>> Begin
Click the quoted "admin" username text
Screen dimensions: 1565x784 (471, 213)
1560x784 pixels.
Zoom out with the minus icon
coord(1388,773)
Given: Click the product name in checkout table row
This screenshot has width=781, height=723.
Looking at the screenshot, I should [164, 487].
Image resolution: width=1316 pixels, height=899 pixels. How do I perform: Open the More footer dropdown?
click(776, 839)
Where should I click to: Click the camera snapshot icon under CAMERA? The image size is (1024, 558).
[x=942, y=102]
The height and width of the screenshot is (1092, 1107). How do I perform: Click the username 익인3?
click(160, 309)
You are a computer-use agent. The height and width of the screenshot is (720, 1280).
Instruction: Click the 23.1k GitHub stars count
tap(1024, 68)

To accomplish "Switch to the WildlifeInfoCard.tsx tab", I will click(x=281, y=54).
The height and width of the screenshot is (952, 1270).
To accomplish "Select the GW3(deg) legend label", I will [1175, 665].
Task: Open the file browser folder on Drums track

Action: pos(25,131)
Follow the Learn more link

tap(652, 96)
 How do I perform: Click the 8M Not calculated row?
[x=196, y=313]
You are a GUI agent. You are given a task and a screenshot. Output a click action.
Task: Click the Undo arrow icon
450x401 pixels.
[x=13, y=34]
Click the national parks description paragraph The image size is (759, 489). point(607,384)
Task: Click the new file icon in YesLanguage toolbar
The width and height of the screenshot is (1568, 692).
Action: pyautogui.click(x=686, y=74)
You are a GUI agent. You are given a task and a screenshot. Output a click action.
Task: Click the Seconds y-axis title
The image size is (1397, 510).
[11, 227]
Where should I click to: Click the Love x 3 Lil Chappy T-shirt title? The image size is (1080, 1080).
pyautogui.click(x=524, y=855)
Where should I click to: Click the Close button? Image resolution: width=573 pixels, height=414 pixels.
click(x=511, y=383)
>> End
- Task goal: Please tally the lines in the entries above that contain the string "pixels", treating uppercase and lowercase as different. Reply with the number alone.

- Reply to the exercise: 4